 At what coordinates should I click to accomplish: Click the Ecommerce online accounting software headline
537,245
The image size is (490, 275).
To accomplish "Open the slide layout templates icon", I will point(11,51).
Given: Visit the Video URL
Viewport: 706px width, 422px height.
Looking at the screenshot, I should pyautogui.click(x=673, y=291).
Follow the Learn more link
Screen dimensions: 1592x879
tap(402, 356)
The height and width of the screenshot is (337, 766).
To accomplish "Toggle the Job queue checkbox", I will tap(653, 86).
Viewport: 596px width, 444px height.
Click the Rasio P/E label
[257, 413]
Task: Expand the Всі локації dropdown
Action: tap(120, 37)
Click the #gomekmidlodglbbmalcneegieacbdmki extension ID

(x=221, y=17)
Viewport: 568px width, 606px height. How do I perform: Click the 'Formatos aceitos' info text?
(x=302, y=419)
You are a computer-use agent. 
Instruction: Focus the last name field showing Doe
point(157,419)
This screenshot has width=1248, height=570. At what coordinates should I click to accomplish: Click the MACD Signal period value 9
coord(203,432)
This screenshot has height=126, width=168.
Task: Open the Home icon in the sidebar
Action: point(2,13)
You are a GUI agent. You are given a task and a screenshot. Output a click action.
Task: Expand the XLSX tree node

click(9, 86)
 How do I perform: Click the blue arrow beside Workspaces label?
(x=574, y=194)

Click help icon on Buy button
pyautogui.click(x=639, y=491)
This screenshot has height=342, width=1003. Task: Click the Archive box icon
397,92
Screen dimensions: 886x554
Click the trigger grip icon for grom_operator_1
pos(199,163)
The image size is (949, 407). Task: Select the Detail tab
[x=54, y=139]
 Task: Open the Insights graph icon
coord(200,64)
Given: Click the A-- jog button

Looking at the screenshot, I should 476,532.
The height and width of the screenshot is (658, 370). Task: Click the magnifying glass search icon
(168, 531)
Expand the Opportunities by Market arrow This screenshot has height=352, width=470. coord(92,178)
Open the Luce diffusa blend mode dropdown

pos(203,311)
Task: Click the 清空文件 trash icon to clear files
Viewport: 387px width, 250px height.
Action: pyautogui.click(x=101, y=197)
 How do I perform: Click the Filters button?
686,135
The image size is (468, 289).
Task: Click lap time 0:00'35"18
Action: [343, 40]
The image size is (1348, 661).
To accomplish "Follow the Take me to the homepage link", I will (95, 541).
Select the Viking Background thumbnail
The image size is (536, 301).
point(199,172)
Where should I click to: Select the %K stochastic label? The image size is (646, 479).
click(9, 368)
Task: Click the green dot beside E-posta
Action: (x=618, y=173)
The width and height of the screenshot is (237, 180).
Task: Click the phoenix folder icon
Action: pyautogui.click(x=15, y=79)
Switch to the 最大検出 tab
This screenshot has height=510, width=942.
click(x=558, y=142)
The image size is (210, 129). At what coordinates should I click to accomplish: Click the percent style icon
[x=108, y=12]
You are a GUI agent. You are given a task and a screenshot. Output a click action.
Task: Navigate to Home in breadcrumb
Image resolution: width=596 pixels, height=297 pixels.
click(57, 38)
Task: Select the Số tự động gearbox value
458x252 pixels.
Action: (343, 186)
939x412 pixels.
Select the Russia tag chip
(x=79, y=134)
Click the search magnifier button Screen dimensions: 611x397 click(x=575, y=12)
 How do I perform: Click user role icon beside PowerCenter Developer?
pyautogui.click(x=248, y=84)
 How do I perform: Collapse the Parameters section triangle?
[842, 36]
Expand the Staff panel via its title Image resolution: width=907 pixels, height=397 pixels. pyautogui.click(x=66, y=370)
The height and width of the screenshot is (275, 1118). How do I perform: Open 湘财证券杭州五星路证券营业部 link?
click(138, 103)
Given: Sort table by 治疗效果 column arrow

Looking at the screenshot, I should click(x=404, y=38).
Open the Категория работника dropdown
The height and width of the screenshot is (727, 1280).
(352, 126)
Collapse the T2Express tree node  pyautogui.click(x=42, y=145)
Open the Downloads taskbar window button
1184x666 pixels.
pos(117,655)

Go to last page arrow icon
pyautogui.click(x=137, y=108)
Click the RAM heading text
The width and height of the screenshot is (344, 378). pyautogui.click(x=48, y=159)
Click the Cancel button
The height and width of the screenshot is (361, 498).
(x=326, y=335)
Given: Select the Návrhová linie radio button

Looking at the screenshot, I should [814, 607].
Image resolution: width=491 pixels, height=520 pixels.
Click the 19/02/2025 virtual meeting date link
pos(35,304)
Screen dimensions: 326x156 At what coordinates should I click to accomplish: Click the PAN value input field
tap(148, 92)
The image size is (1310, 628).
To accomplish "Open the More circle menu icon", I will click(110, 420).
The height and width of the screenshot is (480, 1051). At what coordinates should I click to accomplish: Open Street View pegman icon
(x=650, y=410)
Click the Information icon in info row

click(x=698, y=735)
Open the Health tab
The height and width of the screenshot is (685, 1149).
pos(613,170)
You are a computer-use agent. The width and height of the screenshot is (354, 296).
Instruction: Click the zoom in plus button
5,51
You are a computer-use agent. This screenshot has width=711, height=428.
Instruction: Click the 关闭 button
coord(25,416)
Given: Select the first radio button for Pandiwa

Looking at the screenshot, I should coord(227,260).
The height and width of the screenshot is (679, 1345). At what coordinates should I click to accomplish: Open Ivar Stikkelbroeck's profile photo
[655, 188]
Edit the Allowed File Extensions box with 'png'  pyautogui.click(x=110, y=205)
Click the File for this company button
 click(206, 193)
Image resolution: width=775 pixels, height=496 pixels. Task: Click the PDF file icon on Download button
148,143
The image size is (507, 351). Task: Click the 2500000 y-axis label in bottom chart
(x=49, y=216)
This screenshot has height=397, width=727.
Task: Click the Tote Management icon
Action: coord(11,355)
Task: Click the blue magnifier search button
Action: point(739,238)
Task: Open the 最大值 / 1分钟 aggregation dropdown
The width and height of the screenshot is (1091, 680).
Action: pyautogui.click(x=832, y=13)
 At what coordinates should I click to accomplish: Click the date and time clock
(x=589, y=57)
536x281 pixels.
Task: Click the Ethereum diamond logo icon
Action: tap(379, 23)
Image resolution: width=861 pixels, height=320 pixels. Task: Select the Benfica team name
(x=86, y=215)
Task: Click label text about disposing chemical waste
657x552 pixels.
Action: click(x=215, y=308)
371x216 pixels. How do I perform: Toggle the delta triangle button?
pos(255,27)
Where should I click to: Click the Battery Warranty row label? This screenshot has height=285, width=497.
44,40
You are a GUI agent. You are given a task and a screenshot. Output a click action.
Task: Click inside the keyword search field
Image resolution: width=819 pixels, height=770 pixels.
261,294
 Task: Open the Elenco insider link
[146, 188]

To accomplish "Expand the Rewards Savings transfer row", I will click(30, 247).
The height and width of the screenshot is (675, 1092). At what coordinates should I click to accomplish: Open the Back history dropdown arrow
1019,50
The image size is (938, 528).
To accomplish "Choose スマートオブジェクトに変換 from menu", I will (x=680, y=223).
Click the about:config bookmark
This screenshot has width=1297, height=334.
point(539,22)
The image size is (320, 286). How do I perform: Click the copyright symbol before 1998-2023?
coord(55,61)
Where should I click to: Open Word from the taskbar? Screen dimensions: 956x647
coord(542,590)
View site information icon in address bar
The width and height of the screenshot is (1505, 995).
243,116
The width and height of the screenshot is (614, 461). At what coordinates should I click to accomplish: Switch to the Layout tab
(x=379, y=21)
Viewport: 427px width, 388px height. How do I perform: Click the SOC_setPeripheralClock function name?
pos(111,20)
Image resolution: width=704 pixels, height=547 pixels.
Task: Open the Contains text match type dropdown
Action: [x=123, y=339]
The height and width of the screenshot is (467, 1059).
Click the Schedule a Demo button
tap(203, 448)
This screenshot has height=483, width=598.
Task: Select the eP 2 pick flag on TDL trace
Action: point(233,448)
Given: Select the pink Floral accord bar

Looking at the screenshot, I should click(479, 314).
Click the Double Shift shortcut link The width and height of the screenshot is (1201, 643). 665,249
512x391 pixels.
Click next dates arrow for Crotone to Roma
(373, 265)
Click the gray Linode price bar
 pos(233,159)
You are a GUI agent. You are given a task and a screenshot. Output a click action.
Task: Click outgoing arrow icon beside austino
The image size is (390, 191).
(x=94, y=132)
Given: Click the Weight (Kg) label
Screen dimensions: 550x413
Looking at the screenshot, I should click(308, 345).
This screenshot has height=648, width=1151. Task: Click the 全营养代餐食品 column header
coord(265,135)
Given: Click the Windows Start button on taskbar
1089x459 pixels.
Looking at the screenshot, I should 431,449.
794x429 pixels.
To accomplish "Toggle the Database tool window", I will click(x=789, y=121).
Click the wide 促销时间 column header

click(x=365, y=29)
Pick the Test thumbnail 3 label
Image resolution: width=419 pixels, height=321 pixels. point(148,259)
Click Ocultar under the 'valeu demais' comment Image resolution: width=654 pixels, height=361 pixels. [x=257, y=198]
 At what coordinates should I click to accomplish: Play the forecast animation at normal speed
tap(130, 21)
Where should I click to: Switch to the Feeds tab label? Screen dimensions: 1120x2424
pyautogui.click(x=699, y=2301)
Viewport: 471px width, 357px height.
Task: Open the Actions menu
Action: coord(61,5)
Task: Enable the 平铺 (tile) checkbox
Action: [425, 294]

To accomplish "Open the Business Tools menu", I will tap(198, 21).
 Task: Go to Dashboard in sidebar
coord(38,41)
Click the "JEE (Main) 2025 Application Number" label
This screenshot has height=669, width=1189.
........
Problem details:
In the entries above, restate word for word the lines between the one holding "Viewport: 387px width, 250px height." and the one holding "Expand the Staff", inclusive, and nothing besides.

Task answer:
Viewport: 387px width, 250px height.
Action: pyautogui.click(x=101, y=197)
 How do I perform: Click the Filters button?
686,135
The image size is (468, 289).
Task: Click lap time 0:00'35"18
Action: [343, 40]
The image size is (1348, 661).
To accomplish "Follow the Take me to the homepage link", I will (95, 541).
Select the Viking Background thumbnail
The image size is (536, 301).
point(199,172)
Where should I click to: Select the %K stochastic label? The image size is (646, 479).
click(9, 368)
Task: Click the green dot beside E-posta
Action: (x=618, y=173)
The width and height of the screenshot is (237, 180).
Task: Click the phoenix folder icon
Action: pyautogui.click(x=15, y=79)
Switch to the 最大検出 tab
This screenshot has height=510, width=942.
click(x=558, y=142)
The image size is (210, 129). At what coordinates should I click to accomplish: Click the percent style icon
[x=108, y=12]
You are a GUI agent. You are given a task and a screenshot. Output a click action.
Task: Navigate to Home in breadcrumb
Image resolution: width=596 pixels, height=297 pixels.
click(57, 38)
Task: Select the Số tự động gearbox value
458x252 pixels.
Action: (343, 186)
939x412 pixels.
Select the Russia tag chip
(x=79, y=134)
Click the search magnifier button Screen dimensions: 611x397 click(x=575, y=12)
 How do I perform: Click user role icon beside PowerCenter Developer?
pyautogui.click(x=248, y=84)
 How do I perform: Collapse the Parameters section triangle?
[842, 36]
Expand the Staff panel via its title Image resolution: width=907 pixels, height=397 pixels. pyautogui.click(x=66, y=370)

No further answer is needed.